• [JOBS]
(1) List every percentage figure that the excerpt on long-term love reports, as each appears in the text.
(2) From the excerpt on long-term love, quote everything from "A survey reveals" down to "and Personality Science.".
(3) According to the excerpt on long-term love, in which journal was the report published?

A survey reveals many American couples are still "intensely in love" even after a decade together -- and hints at the reasons why

http://www.scientificamerican.com/ar...long-term-love

Forty six percent of women and 49 percent of men reported being "very intensely in love," according to the report, which was published in this month’s Journal of Social Psychological and Personality Science.

What are the secrets of intense love over the long term? Not surprisingly, the list was topped by physically affectionate behaviors such as hugging and kissing. The survey couldn’t determine cause and effect, but oxytocin, sometimes called the “cuddle hormone,” goes coursing through our bodies when we receive hugs or make love. We then feel closer to our partner and long-term bonding ensues. Decades of psychological research shows that social connection is a fundamental human need and essential for our physical and mental well-being. Affection is such an important element of love that the couples in the study who did not report any physical affection also reported a loveless relationship.

The researchers foundthat frequency of sex was also strongly associated with intensity in love, but that, interestingly, it was not always a requirement: 25 percent of those who had not had sex in the last month still reported being intensely in love.

• [ROWS]
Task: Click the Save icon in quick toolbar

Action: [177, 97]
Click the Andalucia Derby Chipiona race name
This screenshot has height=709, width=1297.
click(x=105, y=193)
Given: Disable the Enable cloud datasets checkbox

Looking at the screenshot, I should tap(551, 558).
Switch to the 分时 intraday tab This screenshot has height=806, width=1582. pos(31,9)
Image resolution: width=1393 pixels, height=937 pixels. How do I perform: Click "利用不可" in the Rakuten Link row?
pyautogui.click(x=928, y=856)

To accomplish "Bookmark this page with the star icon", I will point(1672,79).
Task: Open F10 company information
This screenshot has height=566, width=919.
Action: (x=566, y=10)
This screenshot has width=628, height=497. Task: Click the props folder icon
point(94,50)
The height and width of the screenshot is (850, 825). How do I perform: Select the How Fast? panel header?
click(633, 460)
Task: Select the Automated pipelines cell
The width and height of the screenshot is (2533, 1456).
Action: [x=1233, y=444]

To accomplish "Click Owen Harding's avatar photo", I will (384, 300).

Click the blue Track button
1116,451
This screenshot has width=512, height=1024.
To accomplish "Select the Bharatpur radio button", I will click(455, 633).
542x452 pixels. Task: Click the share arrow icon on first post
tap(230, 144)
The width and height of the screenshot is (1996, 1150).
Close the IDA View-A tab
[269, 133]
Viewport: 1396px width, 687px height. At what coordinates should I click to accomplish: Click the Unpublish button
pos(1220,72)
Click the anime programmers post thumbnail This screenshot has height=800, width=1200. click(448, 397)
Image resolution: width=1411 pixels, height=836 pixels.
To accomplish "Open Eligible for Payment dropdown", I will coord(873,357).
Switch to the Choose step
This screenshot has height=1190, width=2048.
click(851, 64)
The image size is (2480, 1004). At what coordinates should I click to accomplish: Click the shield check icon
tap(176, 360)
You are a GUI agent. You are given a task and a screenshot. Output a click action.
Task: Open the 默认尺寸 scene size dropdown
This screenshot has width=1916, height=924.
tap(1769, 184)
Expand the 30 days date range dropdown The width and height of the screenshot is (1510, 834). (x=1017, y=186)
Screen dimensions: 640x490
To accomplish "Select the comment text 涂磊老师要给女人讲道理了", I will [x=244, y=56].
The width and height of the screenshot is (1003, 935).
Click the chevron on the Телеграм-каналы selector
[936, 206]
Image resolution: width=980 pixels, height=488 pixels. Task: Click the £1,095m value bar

• [TASK-BY-TASK OUTPUTS]
(1)
- Forty six percent
- 49 percent
- 25 percent

(2)
A survey reveals many American couples are still "intensely in love" even after a decade together -- and hints at the reasons why

http://www.scientificamerican.com/ar...long-term-love

Forty six percent of women and 49 percent of men reported being "very intensely in love," according to the report, which was published in this month’s Journal of Social Psychological and Personality Science.

(3) Journal of Social Psychological and Personality Science